### SUPPLIED RECORDS

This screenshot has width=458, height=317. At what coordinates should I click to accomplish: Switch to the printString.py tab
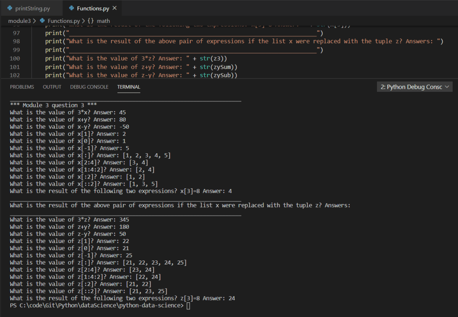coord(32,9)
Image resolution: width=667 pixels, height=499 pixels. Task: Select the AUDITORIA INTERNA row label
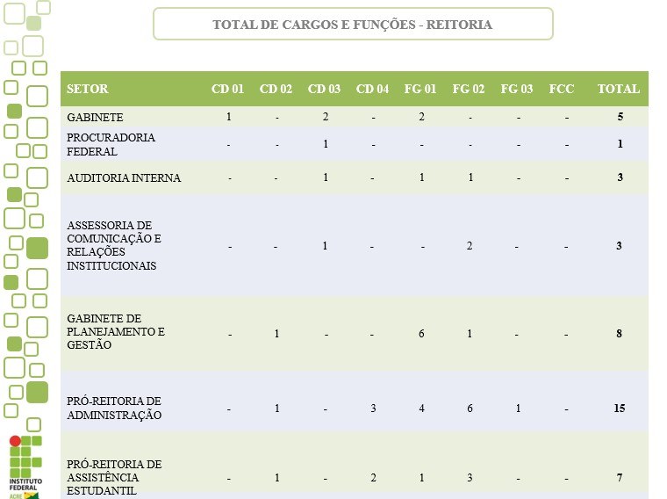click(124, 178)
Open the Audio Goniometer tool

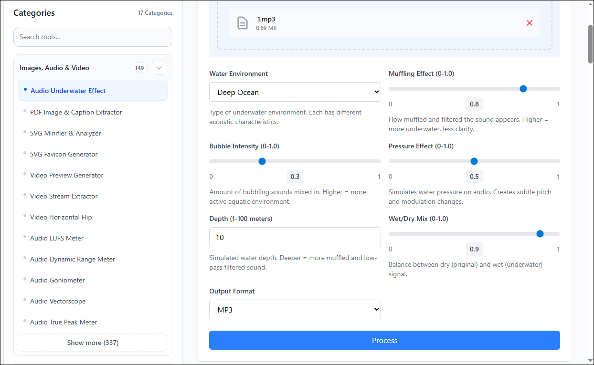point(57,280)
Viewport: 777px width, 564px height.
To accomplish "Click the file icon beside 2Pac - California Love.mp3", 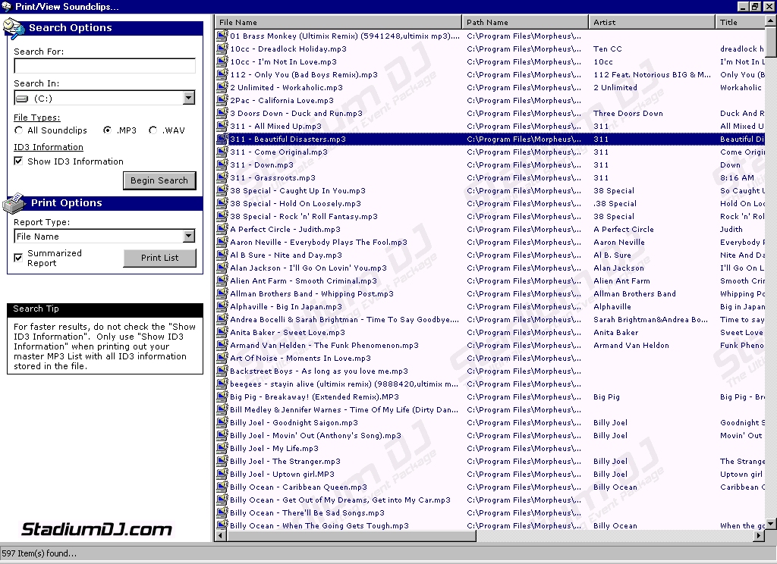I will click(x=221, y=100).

######

◆ EXERCISE ◆
Go to the line above that has "Image resolution: width=667" and copy exactly from there down to the line that has "Viewport: 777px width, 564px height.", both included. Leave the pictures out.

◆ YOUR RESPONSE ◆
Image resolution: width=667 pixels, height=499 pixels. Task: Select the AUDITORIA INTERNA row label
click(124, 178)
Open the Audio Goniometer tool

point(57,280)
Viewport: 777px width, 564px height.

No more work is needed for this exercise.